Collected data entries
--- START ---

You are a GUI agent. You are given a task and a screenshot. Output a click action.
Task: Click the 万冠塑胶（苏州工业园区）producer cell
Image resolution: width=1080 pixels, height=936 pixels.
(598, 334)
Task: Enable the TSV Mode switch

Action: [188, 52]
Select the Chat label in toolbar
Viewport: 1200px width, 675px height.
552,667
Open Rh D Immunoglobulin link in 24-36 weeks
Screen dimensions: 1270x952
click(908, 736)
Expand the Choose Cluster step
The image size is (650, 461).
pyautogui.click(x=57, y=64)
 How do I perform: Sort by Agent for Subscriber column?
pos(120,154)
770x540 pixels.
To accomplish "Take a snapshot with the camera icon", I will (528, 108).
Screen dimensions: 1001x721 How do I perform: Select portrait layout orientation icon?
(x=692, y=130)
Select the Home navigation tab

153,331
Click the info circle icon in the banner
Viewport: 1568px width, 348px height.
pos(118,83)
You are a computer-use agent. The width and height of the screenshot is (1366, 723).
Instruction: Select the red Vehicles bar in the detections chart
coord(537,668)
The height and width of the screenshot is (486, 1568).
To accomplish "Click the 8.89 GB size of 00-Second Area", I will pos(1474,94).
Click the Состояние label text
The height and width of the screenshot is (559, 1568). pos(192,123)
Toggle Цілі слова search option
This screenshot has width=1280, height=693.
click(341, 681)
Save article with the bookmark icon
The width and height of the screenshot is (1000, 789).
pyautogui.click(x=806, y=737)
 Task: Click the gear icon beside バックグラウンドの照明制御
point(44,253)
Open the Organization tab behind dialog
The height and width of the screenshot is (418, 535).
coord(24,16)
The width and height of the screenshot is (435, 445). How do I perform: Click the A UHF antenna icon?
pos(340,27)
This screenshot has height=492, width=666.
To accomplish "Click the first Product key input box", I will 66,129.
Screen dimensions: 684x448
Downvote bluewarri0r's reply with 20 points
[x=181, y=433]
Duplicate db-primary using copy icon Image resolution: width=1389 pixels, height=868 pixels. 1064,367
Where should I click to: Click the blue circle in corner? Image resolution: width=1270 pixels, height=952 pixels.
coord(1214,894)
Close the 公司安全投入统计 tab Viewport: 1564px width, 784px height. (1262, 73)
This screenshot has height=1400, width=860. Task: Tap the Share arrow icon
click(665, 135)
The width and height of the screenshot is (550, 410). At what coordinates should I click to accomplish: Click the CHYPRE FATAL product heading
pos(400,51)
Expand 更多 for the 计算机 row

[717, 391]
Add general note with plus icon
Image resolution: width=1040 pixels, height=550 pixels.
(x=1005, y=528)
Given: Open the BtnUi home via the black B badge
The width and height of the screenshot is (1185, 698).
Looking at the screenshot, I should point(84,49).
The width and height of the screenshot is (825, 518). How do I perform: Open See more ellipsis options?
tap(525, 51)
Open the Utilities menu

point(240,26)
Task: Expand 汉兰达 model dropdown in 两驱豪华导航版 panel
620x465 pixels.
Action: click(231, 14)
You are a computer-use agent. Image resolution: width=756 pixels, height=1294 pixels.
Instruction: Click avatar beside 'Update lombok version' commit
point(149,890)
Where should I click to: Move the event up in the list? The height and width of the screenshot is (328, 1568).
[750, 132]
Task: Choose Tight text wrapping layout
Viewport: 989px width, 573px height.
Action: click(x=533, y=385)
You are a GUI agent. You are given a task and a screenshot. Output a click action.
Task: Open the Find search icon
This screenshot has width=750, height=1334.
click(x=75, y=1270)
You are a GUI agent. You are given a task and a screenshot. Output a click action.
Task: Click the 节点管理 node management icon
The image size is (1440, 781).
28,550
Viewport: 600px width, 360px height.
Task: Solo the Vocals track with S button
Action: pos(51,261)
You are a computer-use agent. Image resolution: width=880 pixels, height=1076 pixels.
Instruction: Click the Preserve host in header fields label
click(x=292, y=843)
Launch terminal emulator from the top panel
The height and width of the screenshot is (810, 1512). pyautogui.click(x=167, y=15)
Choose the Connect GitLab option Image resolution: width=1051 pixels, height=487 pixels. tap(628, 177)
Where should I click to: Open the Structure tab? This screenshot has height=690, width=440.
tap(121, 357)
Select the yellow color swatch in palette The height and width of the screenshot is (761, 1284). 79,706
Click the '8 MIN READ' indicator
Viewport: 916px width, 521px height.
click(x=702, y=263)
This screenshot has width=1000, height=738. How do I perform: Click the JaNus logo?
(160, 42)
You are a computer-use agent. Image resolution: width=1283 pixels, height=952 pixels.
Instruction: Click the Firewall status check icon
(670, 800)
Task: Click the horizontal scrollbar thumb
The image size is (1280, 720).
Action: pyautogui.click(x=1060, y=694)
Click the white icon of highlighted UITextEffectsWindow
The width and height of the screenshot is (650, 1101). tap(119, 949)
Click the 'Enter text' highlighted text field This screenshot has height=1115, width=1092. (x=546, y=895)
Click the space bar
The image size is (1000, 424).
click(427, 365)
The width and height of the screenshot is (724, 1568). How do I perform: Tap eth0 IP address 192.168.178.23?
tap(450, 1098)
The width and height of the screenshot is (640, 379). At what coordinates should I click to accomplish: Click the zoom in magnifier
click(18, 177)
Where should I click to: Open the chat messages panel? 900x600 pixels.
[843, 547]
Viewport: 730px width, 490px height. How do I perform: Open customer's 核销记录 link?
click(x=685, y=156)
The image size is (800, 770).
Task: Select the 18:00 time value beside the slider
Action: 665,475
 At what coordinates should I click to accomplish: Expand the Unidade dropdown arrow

--- END ---

Look for the line that contains "The image size is (1000, 424)." in the entries above. Set it down, along with all later lines, exactly as written.

The image size is (1000, 424).
click(427, 365)
The width and height of the screenshot is (724, 1568). How do I perform: Tap eth0 IP address 192.168.178.23?
tap(450, 1098)
The width and height of the screenshot is (640, 379). At what coordinates should I click to accomplish: Click the zoom in magnifier
click(18, 177)
Where should I click to: Open the chat messages panel? 900x600 pixels.
[843, 547]
Viewport: 730px width, 490px height. How do I perform: Open customer's 核销记录 link?
click(x=685, y=156)
The image size is (800, 770).
Task: Select the 18:00 time value beside the slider
Action: 665,475
 At what coordinates should I click to accomplish: Expand the Unidade dropdown arrow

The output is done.